Vampires, gun fetishes, massive gore, casual blasphemy, Nazis. It takes a particular kind of person to enjoy Tomokazu Tokoro and Satelight's OAV retelling of Kouta Hirano's crazed vampire action epic. The kind of person who giggles with the same mad glee that Hirano obviously did while composing this thoroughly ridiculous, ridiculously cool rollercoaster of ever-escalating mayhem. The kind of person for whom zombie vampire Nazis are all the reason needed to overlook the series' learning curve, and for whom the splatterific payoff of the learning curve is sweet, bloody nectar.

In truth, Ultimate doesn't start off on its best foot. Its first episode is a rather inelegant construct, quite clearly a series of short chapters crammed into a single fifty-minute episode, with little effort put into smoothing the transitions between. There's the prologue in which a young Sir Integra Fairbrook Wingates Hellsing (everyone always refers to her by her interminable full name) awakes the slumbering Alucard with a taste of her sweet virgin's blood; Alucard and Seras's fateful meeting in a blood-soaked meadow beneath a red-tainted moon; a vicious little interlude in which Alucard and Seras dispatch a delusional vampire couple; and a brutal death-match between Alucard and Father Anderson, the Vatican's crazed, bayonet-wielding ace vampire hunter. Taken each on their own they're fine, atmospheric fragments of story: tense and nasty and cool. Clumped together, however, they make for a choppy, unfocused episode.

And it doesn't help that Tokoro is clearly a less natural fit for the material than the gonzo Umanosuke Iida, whose original Hellsing TV series did things with Gonzo's animation and the very language of film that would make Walt Disney and D.W. Griffith bleed from their brains. Tokoro's action scenes, at least here, get by mostly on the strength of Hirano's distinctive stylized imagery—all expressionistic shadows and contorted bodies arranged in fantastic tableaus of blood and weaponry and maniacal grins. He adds little to the equation through motion or music, seemingly unsure whether he should be recalling the too-cool energy of Iida or striking off in his own direction and failing at both in the meantime. The episode's pivotal scenes—Alucard inducting Seras into undeadhood, the first meeting of beasts of battle Anderson and Alucard, Integra taming her own personal monster—should have the weight of pulp myth behind them, should make the short hairs stand up on the backs of our necks. Instead they just do their jobs and get out of the way.
:::::
REQUIREMENTS = Can you carry on the Hellsing Ultimate review from its last sentence?
:::::
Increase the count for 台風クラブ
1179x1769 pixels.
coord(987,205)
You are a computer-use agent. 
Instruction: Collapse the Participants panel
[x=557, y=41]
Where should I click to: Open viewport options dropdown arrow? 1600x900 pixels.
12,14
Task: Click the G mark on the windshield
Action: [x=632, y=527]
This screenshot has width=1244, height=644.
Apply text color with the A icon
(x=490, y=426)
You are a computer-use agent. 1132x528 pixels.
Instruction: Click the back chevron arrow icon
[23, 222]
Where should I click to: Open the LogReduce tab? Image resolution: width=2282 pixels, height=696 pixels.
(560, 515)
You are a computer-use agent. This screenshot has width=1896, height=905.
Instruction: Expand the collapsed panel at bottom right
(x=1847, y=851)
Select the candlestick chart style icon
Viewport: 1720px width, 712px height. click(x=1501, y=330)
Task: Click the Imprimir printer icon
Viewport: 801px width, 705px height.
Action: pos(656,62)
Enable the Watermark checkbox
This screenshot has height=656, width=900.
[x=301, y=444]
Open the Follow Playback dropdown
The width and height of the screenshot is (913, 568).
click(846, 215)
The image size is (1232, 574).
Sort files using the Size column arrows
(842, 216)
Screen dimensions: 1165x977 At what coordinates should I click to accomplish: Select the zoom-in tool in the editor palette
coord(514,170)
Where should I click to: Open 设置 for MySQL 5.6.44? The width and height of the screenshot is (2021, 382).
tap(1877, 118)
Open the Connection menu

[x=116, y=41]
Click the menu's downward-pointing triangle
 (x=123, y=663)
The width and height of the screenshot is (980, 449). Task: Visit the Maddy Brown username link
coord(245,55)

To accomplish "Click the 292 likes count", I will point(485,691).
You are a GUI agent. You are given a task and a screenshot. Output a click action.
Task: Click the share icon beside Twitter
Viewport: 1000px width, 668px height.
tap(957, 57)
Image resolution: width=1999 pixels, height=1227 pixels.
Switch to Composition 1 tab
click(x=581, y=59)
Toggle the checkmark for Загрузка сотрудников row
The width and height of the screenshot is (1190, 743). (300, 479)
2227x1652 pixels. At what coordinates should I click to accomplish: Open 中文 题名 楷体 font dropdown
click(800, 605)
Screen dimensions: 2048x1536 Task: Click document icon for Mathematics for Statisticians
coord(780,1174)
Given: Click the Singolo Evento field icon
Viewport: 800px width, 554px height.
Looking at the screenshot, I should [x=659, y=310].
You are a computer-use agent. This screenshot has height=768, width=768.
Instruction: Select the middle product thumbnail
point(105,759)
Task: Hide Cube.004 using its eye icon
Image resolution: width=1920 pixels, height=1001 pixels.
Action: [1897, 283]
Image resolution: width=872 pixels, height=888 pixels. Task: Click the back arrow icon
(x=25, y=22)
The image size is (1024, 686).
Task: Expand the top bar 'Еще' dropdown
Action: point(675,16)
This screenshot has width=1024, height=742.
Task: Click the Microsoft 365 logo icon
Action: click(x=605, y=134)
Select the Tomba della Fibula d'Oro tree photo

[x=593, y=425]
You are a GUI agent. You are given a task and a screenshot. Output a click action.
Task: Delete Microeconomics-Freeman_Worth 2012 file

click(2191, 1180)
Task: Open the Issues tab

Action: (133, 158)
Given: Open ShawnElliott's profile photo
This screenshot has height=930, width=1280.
:::::
EXPECTED ANSWER =
You can't blame the man really—his main credit prior to this was Haibane Renmei, about the closest thing there is to Hellsing's fundamental opposite—and he is trying. The Anderson fight is a step in the right direction: for all the niggling sense that it's missing an essential spark, it delivers vicious monster action by the bucket and at least one unsettling glimpse of the grotesque, formless monster hiding behind Alucard's red pimp suit. Episode two continues the stepping, smoothing out the choppy pacing with a single continuous battle and opening up the Alucard floodgates for one thrilling, gorily satisfying moment.

It introduces (and disposes messily of) the Valentine brothers, a pair of mismatched vampire assassins with a zombie army that they have way too much faith in. Their siege of Hellsing headquarters is a smorgasbord of gut-munching, head-exploding, bad-guy-eviscerating nastiness that, while still missing that spark, gets enough right to be good fun and, consequently, to show that Tokoro and his staff are on the right track. Tokoro inserts his own flashy flourishes with increasing confidence and to increasing effect—especially during Seras's fights, which do a fine job of showing why she's a force to be reckoned with going into the rest of the series. He gets the half-hilarious, half-horrifying tone of the Valentine Brothers' twin fates just right, and does a nigh-on flawless job of demonstrating why the overconfident, self-important duo remained manga faves even long after they'd become, er, dog food.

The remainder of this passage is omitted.